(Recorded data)

==========

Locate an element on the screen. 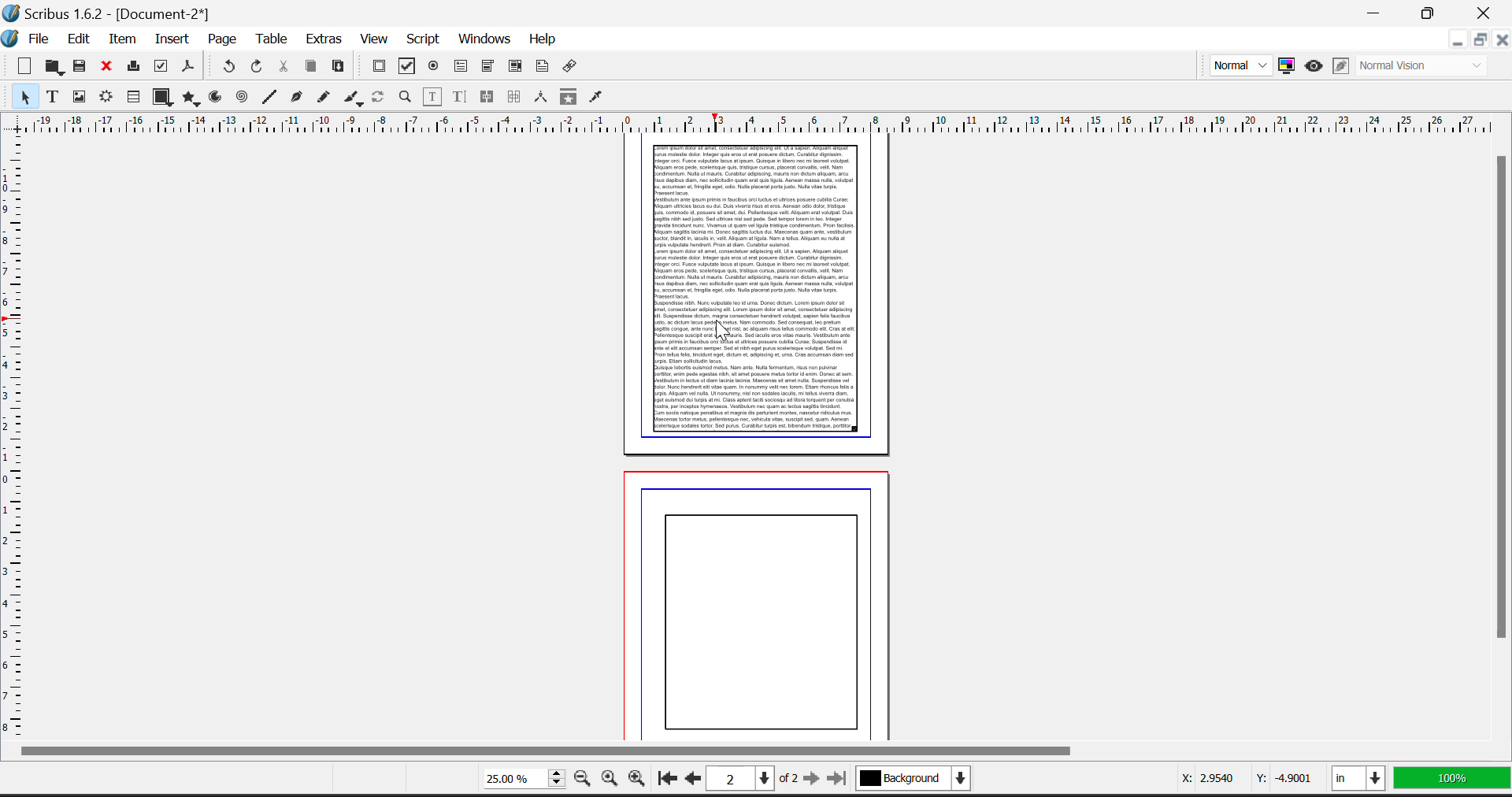 This screenshot has height=797, width=1512. Calligraphic Tool is located at coordinates (352, 97).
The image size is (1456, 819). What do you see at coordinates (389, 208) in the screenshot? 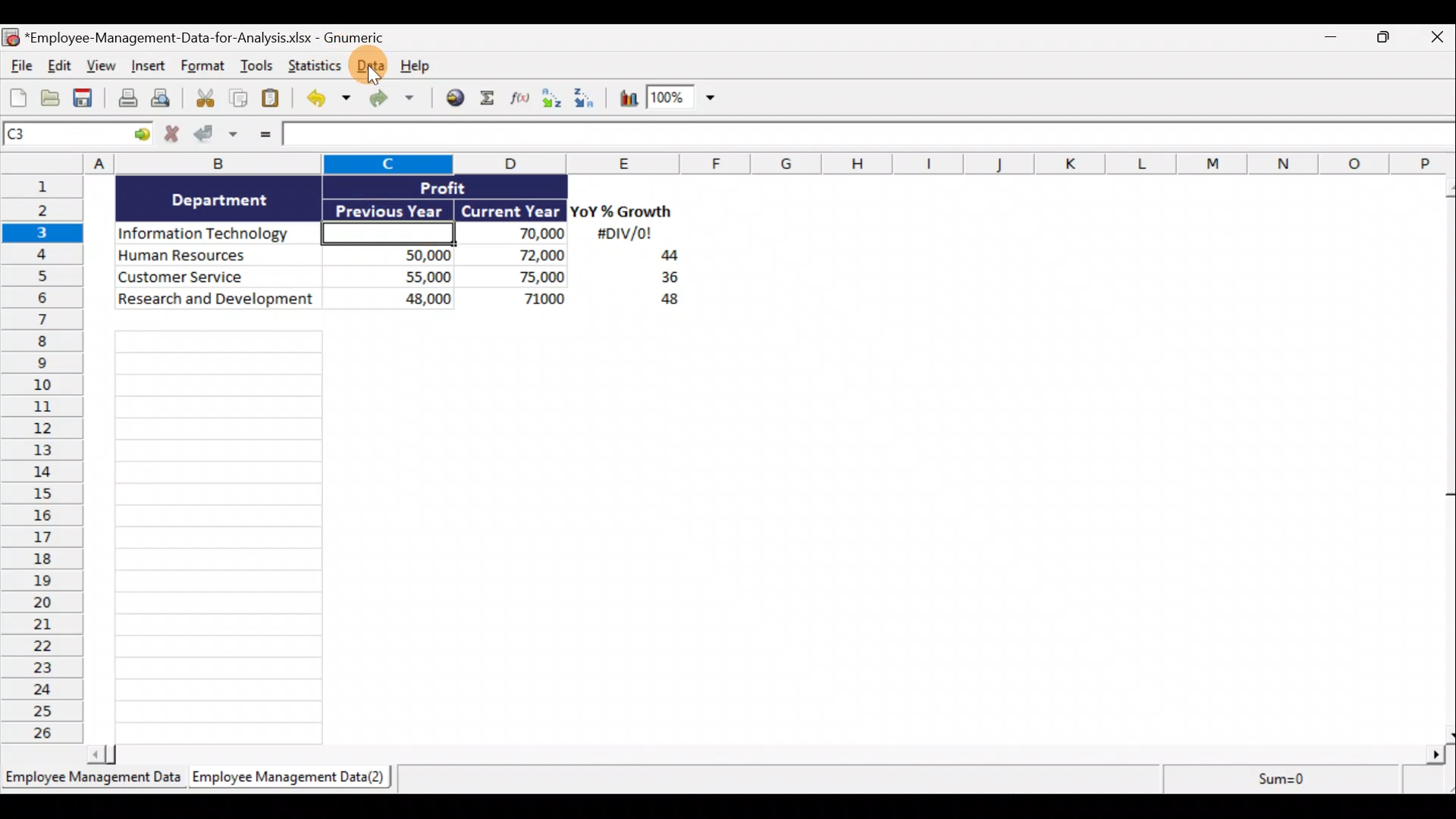
I see `Previous Year` at bounding box center [389, 208].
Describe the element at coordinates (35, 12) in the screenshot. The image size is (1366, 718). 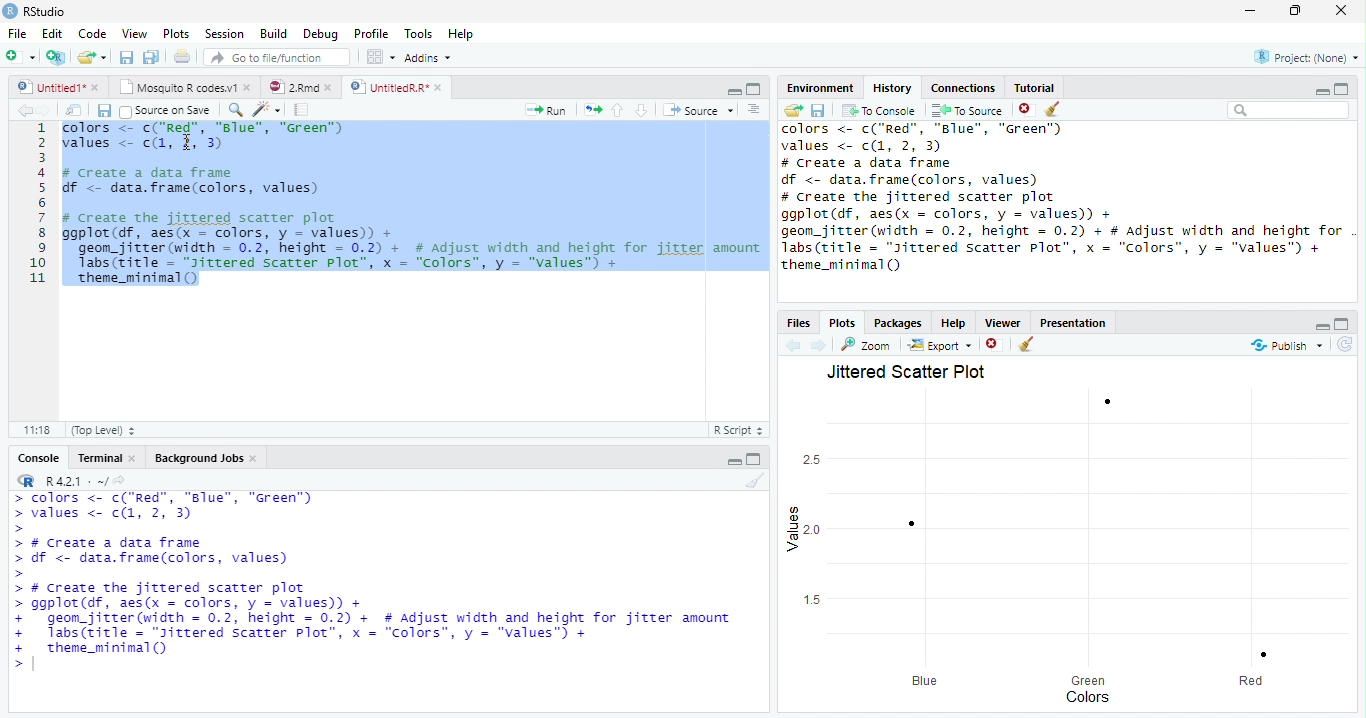
I see `RStudio` at that location.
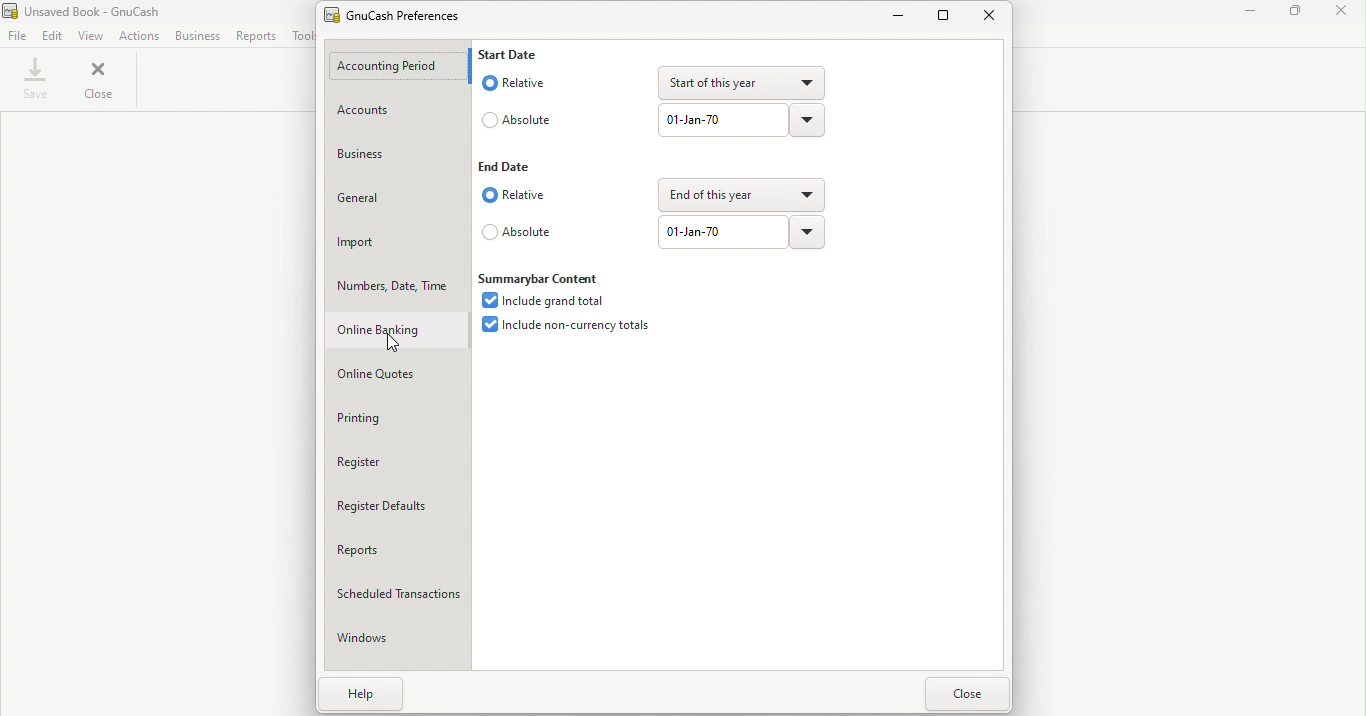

==========

Copy the lines of the items above word for word, from the line containing "The image size is (1456, 819)." through the end of the items. Leave the pictures out of your answer.

• **Response below**
The image size is (1456, 819). What do you see at coordinates (389, 208) in the screenshot? 
I see `Previous Year` at bounding box center [389, 208].
Describe the element at coordinates (35, 12) in the screenshot. The image size is (1366, 718). 
I see `RStudio` at that location.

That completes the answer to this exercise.